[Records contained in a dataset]
Content starts
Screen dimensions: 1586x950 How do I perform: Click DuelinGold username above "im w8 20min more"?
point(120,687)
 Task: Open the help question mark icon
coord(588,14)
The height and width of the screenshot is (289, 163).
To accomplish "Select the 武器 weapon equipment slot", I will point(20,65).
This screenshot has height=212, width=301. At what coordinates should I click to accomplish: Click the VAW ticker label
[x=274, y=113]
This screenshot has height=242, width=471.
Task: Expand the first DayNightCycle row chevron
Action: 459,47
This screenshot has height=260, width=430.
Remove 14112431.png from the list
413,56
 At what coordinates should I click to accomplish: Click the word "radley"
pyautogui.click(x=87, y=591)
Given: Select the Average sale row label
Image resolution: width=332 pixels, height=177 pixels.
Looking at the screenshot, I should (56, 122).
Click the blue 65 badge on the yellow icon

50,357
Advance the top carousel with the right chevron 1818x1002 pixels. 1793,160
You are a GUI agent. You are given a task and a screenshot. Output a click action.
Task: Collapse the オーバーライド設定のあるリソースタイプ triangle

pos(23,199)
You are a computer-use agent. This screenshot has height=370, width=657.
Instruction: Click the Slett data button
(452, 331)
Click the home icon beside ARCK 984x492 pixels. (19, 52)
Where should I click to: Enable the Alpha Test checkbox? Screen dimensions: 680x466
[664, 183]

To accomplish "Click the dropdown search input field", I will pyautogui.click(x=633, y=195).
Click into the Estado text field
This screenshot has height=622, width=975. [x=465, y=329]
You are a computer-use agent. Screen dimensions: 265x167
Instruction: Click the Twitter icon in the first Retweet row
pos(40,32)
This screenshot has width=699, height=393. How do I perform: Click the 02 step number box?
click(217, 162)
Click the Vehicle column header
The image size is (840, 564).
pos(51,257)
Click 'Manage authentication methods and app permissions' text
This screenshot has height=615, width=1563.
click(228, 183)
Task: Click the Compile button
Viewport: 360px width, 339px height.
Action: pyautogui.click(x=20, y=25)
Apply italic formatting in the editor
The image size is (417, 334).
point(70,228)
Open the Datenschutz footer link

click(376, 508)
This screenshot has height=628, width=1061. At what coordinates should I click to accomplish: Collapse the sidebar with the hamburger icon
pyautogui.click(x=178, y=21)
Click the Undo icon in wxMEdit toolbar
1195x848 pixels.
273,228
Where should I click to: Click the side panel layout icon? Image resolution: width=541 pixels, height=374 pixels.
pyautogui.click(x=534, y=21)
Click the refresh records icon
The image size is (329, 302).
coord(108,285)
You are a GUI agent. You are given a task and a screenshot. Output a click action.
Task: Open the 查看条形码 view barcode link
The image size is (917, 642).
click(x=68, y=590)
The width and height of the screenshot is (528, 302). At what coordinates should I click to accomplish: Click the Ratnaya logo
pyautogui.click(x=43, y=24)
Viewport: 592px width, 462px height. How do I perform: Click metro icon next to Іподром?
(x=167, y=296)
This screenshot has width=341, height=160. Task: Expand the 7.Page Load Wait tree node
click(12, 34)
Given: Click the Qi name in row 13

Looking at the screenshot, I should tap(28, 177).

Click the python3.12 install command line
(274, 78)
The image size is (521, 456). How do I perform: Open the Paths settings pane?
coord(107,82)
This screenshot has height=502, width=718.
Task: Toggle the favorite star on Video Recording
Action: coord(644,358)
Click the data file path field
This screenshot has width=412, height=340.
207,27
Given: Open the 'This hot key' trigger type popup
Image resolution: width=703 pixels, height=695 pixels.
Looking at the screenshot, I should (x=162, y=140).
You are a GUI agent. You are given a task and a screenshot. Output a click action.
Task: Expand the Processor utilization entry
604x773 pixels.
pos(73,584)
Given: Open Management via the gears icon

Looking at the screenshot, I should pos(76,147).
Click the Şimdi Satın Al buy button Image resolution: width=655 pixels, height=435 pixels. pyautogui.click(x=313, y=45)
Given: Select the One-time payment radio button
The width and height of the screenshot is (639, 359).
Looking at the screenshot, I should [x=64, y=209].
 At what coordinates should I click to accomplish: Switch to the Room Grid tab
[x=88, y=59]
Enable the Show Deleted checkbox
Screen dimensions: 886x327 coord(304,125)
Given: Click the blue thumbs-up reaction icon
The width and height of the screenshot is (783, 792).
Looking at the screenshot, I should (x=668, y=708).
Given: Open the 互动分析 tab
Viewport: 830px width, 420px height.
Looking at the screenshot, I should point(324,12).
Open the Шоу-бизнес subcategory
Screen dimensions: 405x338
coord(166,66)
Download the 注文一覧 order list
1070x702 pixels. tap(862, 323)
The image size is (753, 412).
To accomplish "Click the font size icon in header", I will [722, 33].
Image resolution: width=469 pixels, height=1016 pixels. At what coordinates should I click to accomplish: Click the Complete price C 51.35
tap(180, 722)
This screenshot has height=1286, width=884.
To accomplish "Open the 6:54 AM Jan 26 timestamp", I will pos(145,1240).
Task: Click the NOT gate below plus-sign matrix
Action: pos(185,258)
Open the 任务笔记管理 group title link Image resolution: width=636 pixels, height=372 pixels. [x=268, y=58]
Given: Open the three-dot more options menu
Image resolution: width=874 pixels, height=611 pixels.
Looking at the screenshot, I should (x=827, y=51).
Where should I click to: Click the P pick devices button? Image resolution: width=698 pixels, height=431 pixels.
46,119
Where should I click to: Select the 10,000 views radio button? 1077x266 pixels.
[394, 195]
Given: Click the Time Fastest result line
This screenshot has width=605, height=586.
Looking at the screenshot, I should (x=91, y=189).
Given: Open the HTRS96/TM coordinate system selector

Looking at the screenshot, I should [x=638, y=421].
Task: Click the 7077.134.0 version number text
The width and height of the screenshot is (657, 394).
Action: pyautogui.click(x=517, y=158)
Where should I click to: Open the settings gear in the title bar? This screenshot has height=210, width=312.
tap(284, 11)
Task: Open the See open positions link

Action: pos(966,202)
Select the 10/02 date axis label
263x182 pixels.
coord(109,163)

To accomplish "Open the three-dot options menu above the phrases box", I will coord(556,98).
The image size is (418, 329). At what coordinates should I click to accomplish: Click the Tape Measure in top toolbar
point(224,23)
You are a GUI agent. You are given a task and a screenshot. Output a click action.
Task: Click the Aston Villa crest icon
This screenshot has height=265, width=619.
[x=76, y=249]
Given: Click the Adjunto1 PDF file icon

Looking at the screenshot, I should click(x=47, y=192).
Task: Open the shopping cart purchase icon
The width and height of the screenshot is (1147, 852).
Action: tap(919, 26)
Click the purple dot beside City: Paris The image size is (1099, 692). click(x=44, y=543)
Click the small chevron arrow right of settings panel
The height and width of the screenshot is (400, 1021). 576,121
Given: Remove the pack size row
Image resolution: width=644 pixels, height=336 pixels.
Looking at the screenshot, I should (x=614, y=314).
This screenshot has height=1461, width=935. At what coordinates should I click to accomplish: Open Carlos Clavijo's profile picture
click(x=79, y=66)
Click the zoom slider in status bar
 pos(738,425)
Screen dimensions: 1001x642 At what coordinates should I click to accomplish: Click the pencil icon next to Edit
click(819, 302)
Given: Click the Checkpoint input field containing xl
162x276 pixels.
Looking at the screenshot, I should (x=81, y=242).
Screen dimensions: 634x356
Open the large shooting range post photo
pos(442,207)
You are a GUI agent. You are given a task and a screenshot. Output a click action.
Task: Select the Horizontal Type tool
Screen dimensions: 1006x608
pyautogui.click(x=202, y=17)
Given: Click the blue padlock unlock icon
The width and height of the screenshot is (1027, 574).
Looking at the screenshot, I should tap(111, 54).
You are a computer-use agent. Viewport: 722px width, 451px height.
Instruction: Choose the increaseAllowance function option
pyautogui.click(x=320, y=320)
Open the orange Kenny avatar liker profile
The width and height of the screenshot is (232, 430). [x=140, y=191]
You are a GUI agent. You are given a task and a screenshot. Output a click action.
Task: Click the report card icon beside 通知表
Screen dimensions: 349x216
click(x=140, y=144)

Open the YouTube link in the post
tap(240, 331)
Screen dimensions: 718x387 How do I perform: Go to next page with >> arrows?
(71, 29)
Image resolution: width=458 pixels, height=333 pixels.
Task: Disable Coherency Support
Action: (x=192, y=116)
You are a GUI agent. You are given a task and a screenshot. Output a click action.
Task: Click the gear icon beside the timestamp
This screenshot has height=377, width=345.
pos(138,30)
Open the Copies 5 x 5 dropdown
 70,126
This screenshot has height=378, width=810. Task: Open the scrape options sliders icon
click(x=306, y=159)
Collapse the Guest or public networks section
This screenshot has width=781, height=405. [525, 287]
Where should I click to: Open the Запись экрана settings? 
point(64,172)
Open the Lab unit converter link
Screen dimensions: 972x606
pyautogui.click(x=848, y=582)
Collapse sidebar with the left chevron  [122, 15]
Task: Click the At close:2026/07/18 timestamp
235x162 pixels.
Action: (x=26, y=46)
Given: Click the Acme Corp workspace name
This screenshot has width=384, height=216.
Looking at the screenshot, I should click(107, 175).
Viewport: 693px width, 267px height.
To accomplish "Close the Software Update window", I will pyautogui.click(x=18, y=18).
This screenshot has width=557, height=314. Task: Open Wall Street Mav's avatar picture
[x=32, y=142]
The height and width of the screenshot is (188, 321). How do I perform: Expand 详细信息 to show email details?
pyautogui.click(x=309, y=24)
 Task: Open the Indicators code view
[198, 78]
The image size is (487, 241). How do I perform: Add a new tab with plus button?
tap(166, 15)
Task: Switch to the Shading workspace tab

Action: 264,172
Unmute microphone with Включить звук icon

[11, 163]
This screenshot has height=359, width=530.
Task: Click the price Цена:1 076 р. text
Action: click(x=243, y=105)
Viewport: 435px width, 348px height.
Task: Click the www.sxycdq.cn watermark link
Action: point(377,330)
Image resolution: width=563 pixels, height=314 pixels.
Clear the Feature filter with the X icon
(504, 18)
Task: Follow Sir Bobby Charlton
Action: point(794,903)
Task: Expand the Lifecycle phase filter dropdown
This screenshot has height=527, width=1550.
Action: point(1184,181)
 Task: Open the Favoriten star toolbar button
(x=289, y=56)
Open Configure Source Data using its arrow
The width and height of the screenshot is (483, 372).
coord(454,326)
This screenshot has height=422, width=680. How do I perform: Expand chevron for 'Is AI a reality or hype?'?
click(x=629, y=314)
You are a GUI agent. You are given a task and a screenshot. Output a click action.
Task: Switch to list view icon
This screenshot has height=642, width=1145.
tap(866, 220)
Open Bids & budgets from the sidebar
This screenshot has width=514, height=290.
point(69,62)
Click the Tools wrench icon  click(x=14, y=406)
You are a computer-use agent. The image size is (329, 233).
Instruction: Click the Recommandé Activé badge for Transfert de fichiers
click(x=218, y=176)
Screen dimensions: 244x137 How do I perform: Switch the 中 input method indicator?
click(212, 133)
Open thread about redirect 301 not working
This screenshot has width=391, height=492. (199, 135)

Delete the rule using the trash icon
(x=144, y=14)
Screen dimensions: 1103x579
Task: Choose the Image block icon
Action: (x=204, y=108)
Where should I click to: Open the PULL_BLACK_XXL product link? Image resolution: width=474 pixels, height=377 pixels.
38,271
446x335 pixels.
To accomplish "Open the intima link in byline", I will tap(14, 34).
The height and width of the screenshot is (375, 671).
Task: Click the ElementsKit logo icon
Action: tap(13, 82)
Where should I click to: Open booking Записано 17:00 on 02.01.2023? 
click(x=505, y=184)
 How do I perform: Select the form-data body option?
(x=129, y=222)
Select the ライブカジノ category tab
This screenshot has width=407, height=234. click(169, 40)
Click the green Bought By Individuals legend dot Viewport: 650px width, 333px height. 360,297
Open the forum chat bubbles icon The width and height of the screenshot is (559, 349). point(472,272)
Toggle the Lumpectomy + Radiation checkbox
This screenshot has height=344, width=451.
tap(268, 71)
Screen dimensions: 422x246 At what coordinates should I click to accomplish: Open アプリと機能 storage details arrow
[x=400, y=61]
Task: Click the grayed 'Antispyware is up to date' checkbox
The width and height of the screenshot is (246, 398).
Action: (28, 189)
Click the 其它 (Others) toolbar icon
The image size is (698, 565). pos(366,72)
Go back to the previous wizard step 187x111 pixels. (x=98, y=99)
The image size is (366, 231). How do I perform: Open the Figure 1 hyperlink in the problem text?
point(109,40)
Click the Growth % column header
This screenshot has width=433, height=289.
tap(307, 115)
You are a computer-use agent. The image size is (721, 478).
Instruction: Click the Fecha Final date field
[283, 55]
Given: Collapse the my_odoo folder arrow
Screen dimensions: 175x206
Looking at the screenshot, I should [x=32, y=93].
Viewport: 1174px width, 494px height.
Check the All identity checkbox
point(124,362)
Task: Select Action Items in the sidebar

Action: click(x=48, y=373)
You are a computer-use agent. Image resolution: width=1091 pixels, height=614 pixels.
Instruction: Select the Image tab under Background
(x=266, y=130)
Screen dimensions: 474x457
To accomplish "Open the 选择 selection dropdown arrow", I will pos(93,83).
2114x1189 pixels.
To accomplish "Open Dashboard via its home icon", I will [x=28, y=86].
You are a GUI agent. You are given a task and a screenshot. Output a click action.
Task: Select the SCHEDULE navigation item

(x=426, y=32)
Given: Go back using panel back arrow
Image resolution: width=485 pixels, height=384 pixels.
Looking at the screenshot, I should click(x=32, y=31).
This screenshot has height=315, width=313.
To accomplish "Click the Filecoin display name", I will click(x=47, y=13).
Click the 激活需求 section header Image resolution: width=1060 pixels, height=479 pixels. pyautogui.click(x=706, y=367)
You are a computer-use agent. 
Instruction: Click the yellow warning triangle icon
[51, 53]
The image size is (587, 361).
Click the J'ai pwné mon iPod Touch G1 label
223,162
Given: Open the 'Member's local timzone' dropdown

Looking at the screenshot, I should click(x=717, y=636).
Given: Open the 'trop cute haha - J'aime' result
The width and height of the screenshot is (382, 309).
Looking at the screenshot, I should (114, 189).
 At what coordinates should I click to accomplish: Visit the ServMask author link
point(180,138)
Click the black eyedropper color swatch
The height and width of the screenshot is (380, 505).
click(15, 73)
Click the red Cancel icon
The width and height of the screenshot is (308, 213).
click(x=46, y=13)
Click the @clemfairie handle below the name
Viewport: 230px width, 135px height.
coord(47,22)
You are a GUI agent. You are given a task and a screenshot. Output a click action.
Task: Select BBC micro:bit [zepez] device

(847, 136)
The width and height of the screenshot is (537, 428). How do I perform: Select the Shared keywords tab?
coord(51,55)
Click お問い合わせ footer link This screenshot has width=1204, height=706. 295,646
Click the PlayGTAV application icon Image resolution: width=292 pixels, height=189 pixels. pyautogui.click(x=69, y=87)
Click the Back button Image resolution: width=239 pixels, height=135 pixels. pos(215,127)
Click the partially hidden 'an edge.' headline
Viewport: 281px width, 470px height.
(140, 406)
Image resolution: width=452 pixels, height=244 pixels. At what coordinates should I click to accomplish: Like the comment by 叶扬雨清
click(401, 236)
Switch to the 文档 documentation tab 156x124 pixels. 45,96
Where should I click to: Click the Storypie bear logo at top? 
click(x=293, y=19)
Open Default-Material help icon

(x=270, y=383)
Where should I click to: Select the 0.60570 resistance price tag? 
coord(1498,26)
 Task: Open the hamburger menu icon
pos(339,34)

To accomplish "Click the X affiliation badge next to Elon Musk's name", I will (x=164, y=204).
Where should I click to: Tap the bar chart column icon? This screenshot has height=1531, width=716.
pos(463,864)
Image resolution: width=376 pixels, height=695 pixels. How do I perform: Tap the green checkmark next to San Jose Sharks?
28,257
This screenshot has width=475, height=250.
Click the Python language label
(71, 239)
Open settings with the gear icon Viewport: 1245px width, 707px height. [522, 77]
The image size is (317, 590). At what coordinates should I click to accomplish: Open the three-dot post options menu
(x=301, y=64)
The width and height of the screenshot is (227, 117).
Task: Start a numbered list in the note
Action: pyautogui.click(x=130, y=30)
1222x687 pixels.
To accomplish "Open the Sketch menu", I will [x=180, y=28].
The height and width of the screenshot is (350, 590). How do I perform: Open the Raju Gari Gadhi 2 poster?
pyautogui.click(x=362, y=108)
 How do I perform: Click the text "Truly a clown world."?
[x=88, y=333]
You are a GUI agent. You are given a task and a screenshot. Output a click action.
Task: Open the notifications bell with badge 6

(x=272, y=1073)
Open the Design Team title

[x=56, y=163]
Content ends
**Work to complete**
In the entries above, find the lines containing the word "home" and say how many there are, with no other words.

**Result of this exercise**
2